WHAT YOU HAVE TO DO:
For the records below, work out the number of lines holding "will" and reply with only that.
----
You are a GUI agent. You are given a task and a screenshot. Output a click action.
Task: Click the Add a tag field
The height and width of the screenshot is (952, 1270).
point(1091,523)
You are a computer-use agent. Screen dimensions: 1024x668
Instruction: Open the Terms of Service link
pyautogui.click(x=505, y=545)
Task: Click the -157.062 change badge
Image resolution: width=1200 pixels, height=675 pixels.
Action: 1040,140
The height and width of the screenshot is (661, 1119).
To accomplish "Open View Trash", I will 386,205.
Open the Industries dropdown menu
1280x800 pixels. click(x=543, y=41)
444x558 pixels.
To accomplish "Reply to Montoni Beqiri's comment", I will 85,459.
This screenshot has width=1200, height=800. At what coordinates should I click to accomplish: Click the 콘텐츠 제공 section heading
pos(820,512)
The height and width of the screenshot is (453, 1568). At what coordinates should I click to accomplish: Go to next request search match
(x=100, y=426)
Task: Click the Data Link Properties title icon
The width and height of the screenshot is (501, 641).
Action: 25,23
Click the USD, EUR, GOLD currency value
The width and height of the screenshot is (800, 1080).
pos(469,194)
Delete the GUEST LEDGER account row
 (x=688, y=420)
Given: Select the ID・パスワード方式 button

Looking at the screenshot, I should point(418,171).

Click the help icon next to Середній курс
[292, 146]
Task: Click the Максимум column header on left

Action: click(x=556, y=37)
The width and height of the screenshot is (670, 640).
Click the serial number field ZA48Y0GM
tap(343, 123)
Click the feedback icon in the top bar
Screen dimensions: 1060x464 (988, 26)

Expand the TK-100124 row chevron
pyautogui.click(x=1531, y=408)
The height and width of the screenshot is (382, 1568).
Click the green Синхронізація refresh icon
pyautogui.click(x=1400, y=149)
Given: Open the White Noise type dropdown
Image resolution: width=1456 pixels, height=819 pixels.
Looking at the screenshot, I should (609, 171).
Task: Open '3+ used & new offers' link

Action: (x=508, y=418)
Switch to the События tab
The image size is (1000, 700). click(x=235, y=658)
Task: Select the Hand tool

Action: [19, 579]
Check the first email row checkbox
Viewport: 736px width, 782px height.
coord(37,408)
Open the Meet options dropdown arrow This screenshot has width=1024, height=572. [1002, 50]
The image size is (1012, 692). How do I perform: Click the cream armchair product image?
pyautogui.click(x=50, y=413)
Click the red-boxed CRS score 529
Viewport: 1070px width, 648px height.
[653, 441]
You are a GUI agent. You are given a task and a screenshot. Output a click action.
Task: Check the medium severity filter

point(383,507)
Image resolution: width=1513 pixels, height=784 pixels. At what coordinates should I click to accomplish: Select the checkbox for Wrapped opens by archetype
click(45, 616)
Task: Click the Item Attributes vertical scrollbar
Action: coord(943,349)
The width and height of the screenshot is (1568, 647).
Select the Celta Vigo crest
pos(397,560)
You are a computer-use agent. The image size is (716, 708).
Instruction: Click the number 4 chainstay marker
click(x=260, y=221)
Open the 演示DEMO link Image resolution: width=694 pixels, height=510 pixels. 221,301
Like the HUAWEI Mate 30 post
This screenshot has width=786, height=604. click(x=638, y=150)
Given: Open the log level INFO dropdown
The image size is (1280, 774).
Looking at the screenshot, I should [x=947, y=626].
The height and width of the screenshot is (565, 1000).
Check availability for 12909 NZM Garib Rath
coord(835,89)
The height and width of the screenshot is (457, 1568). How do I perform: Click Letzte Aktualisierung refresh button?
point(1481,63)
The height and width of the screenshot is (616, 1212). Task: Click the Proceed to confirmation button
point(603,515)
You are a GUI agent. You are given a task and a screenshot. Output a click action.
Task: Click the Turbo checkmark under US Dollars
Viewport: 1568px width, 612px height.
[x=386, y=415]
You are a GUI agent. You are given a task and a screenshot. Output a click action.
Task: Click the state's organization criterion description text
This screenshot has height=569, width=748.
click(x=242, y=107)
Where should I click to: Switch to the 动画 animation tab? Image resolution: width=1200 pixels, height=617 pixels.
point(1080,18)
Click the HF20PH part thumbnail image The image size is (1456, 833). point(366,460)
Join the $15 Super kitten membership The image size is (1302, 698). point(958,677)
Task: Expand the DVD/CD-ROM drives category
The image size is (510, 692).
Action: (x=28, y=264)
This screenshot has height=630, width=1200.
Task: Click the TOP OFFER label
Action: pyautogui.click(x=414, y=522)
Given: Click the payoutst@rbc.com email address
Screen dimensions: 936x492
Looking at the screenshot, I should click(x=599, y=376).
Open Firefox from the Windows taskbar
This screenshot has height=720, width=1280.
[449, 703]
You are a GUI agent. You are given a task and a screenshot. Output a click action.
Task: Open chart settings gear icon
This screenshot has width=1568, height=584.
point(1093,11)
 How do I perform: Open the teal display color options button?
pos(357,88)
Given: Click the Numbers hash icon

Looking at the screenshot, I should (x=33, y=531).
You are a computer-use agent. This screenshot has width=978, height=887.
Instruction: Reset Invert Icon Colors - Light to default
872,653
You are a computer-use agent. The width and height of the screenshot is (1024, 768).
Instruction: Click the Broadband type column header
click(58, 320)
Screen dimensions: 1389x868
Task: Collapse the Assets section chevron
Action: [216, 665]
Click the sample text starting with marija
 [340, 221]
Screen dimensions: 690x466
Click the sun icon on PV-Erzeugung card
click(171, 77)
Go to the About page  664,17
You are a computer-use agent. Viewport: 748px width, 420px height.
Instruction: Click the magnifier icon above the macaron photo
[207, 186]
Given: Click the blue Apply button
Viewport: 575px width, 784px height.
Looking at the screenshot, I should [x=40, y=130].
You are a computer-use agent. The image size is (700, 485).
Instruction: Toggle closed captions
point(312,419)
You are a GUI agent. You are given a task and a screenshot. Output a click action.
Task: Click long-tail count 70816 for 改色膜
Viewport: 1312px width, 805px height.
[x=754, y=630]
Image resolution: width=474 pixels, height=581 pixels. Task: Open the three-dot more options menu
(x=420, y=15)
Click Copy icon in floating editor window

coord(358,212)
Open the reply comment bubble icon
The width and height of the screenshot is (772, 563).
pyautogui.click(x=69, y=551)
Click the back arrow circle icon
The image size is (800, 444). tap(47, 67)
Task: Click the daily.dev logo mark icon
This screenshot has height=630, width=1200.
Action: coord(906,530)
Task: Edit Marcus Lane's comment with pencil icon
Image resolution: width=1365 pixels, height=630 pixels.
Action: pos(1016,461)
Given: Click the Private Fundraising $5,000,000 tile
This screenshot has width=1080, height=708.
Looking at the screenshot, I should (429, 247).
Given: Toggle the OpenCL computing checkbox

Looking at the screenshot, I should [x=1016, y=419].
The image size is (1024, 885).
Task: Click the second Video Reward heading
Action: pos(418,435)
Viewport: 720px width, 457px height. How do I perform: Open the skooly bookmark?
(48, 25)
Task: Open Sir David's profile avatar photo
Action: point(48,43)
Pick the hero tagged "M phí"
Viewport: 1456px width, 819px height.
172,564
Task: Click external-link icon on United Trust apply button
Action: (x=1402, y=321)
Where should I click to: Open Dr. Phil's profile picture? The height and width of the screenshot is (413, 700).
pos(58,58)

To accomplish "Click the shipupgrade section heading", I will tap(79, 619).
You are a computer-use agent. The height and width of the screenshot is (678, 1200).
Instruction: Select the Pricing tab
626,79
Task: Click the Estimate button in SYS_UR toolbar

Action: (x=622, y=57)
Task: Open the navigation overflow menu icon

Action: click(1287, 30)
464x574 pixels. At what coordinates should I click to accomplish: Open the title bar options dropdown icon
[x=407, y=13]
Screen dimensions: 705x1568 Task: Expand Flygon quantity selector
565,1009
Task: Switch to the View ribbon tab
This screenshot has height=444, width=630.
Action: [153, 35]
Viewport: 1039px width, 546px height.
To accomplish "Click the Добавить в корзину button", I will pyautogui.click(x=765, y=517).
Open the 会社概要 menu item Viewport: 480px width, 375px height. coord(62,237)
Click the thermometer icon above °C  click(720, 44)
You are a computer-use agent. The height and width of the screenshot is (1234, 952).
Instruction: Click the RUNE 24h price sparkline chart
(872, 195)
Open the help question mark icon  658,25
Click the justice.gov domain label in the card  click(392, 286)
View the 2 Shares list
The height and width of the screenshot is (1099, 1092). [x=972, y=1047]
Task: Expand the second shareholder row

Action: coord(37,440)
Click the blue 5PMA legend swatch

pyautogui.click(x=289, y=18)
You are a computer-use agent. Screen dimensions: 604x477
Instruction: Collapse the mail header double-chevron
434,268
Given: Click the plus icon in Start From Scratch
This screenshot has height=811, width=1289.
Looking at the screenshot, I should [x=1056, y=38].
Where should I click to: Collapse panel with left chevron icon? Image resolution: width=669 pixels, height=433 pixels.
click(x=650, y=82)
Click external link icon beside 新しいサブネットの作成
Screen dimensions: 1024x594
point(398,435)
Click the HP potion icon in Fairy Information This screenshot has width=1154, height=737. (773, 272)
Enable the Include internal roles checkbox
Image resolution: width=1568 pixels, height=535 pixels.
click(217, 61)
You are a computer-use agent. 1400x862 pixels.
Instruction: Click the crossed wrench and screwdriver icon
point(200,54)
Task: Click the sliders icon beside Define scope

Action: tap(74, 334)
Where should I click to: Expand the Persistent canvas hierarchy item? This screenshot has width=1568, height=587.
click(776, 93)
----
WRITTEN ANSWER:
4